These are tough times for teachers. It doesn't matter whether you teach in a public or private school setting. You expose yourself to legal risks every single day on the job.
So, let's look at liability from our point of view as teachers. (I am not an attorney, so read my general layperson's comments and observations then run questions by and seek advice from your attorney.) This mnemonic DIRE lays out some of the issues we need to watch for. Protecting yourself is so important. Nobody else will look out for your interests as well as you will.
Your chances of getting sued are probably on a par with having an accident while driving. When you drive carefully, observe the rules of the road, stay alert and drive defensively, most of the time you will be OK. But, things happen for which you are not to blame. Like the time I came down one morning to get into my car to drive to work. Somebody had backed into the front end of my vehicle. Thank goodness I had insurance. Double thanks that the person who backed into my car left a note with her contact info and an apology together with a statement that her father would pay for the repairs.

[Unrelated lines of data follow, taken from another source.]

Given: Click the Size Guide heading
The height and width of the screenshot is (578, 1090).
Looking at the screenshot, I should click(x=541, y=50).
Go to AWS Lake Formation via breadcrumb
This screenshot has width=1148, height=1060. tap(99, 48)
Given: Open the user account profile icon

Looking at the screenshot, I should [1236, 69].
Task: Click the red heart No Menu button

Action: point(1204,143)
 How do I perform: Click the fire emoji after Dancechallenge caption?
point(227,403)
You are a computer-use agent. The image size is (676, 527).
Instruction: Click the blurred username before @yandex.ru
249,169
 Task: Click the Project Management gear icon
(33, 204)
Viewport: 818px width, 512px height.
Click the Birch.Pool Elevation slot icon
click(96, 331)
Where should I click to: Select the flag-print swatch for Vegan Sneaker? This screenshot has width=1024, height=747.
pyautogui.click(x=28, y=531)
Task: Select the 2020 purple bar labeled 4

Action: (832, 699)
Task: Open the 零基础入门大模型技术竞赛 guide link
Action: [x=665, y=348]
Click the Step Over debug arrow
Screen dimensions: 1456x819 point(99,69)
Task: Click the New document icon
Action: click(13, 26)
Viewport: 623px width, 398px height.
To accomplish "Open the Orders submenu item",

In the old days most of us professionals would keep a day book. You kept track of your appointments and schedule in it. We also used it to document what was said and discussed at interviews and meetings. Our recollection of events diminishes rapidly within days of a meeting. The hours and what was said all run together after a while. That's why it is so important to have a record of events which have occurred and what was discussed.
Fast forward to 2013. Google and other free, widely available email providers allow all us to keep track of everything electronically. So convenient and available anywhere any time via handhelds. The only caveat I have here is that you need to make certain that you keep records and notes in your personal email, not the school's. You control your personal email, calendars, documents, etc. You do NOT control the school's email. Period.
What should you document? Meetings with students, incidents which occur both in and out of the classroom and staff lounge, conversations with parents, meetings with parents, meetings with administrators. When somebody decides to sue you or you find yourself being asked to testify about some incident, your careful electronic notes will add to your credibility.